La poussière de la journée s’accumulait dans le creux de ses rides, ses jambes n’étaient que du plomb bientôt fondu, ses bras laminés, et sa bouche asséchée d’avoir tant parlé … Une main dans ses cheveux lui laissa entrevoir leur piètre état. Les épis étaient revenus et lui donnaient sans doute l’air d’un poussin tombé du nid.
Il souffla.
Il pouvait enfin, là, dans ce métro bondé de monde, tomber le masque qu’il portait depuis plusieurs semaines. Il n’avait plus de rôle à jouer.
Aujourd’hui, il avait rangé son bureau, vidé son frigo, fait son courrier, fermé sa valise et refermé la porte de son appartement à double tour. Jocelyne la voisine passerait de temps en temps donner de l’eau à ses quelques plantes vertes …
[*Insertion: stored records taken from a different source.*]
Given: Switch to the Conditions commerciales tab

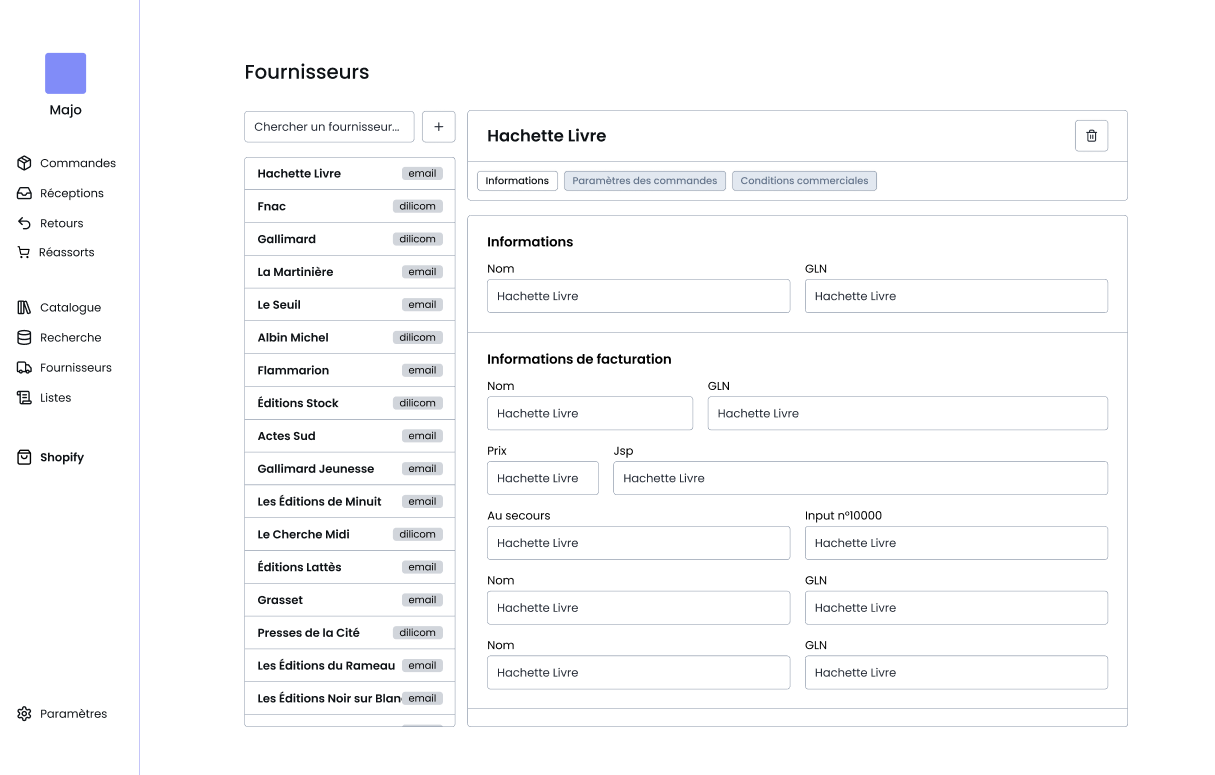Looking at the screenshot, I should [x=804, y=181].
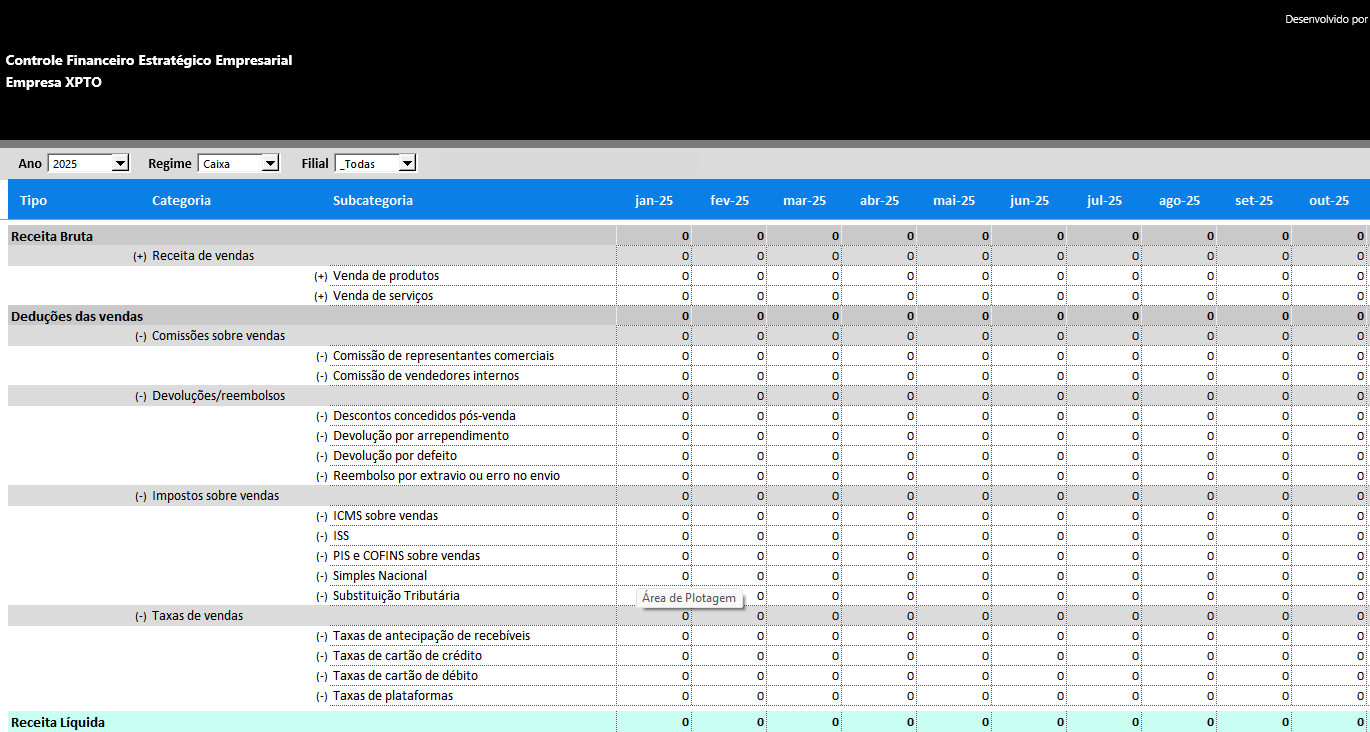Click the Empresa XPTO title text

click(x=54, y=82)
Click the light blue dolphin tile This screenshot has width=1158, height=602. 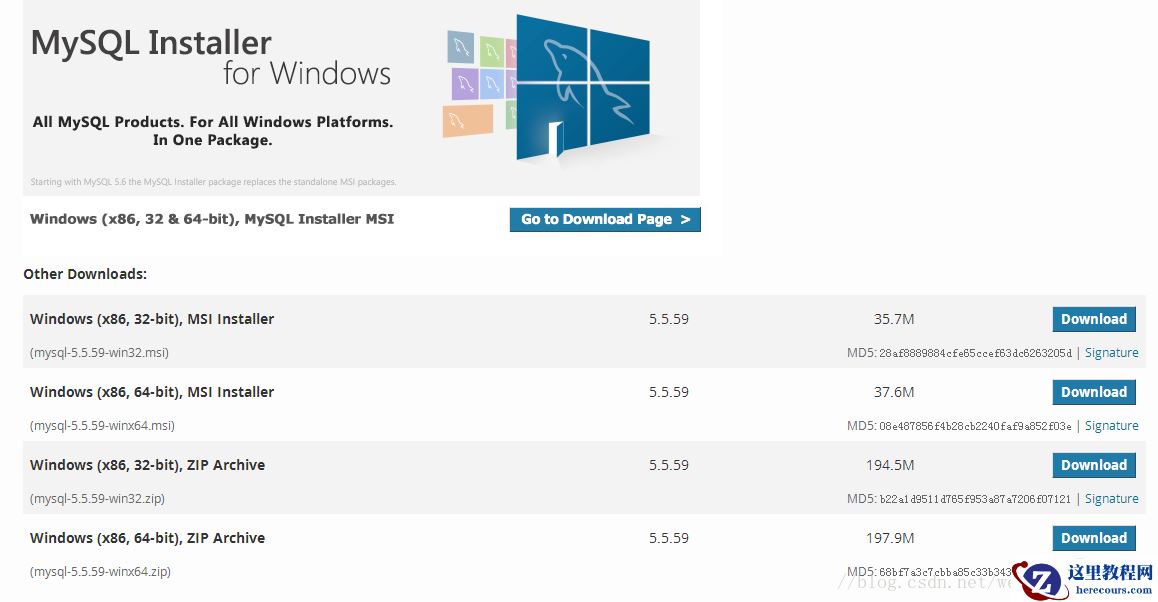click(x=492, y=84)
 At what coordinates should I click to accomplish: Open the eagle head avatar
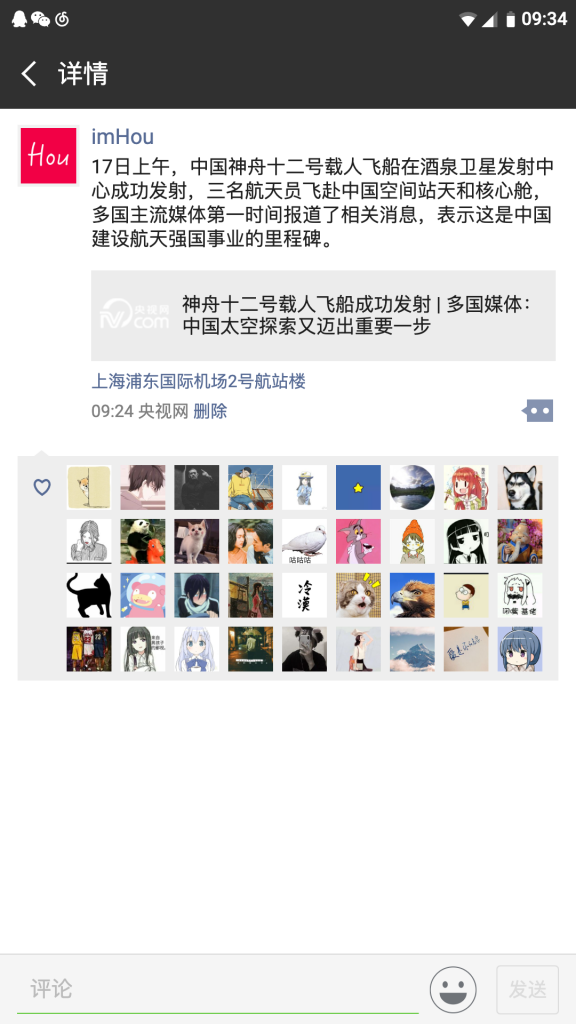coord(412,595)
Là, au milieu de tout ce monde, il pouvait enfin montrer sa fatigue. Une grande inspiration, le temps d’un souffle, déforma son visage en un masque hideux. Puis il se reprit. Il se reprenait toujours.
Il tapota du bout des doigts sa valise qui était le prémisse de 15 jours heureux.
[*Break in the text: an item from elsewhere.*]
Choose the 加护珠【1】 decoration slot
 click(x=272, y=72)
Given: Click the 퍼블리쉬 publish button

Une soupape. Un havre de paix. Coupé du monde. Un exil salutaire.
Il allait être heureux.
Son téléphone sonna.
Il décrocha, écouta blême l’autre au bout du fil, raccrocha.
Il inspira alors profondément, déjà le bâillement était un âge d’or révolu. Ce ne serait pas encore cette fois-ci qu’il penserait à lui. Il se leva et sortit du métro pour rebrousser chemin. Sa vaine valise couinait de dépit derrière lui. Il passerait d’abord dans un bar, prendrait un café serré, dompterait ses épis, puis, les marques de fatigue vainement effacées, il entamerait une nouvelle veille auprès d’un de ses nombreux amis.
…
Laisse-moi, bon samaritain, te donner mes épaules pour te reposer.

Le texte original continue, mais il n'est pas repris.